> [WHAT YOU WILL DO]: Collect each line of the entries that holds the string "computer".

> [Stored records]:
---*---

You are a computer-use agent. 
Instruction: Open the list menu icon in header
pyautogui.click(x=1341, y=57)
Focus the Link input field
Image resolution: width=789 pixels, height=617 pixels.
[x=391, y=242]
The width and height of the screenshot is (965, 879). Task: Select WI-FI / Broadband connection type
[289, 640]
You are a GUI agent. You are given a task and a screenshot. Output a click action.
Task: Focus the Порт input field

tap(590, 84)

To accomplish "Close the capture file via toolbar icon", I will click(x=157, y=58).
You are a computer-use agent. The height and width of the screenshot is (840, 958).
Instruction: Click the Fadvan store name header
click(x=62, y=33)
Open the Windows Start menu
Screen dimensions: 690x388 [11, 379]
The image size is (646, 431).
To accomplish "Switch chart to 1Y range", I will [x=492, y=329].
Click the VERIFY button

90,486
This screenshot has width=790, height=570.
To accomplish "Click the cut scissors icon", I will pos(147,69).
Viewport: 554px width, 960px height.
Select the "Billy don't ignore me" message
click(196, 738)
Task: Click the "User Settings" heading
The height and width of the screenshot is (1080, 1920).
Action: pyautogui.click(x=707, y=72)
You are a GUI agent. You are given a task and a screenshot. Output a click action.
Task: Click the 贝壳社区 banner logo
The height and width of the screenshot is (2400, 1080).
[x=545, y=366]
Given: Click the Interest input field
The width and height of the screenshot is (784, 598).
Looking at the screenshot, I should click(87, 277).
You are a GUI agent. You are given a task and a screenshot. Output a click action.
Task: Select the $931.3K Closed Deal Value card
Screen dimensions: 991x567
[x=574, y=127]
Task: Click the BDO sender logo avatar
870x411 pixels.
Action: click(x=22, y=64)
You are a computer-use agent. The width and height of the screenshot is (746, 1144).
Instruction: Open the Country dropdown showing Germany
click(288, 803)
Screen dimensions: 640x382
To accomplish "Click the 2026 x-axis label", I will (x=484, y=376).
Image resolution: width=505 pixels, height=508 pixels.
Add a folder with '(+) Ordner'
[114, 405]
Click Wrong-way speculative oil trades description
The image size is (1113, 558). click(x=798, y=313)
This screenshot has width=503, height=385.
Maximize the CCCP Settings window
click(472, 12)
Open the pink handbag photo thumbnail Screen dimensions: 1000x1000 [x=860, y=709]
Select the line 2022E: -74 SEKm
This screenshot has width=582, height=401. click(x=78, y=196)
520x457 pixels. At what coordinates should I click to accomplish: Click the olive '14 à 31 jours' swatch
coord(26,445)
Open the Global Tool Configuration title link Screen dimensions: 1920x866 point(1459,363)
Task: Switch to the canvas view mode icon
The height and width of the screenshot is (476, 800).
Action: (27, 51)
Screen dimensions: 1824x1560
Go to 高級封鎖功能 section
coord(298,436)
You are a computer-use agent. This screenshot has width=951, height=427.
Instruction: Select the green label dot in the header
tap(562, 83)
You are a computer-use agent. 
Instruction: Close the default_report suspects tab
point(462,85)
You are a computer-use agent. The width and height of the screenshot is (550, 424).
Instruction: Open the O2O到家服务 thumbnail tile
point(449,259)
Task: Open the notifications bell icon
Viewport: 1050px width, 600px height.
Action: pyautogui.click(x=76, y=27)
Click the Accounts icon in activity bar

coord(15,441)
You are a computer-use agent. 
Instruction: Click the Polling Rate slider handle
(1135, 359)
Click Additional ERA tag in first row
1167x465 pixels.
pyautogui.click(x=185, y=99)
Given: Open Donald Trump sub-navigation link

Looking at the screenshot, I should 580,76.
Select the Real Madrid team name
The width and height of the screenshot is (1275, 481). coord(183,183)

---*---

> [YOUR RESPONSE]:
You are a computer-use agent. 
You are a computer-use agent. The height and width of the screenshot is (840, 958).
You are a computer-use agent. The width and height of the screenshot is (746, 1144).
You are a computer-use agent. This screenshot has width=951, height=427.
You are a computer-use agent. 
You are a computer-use agent. The width and height of the screenshot is (550, 424).
You are a computer-use agent. 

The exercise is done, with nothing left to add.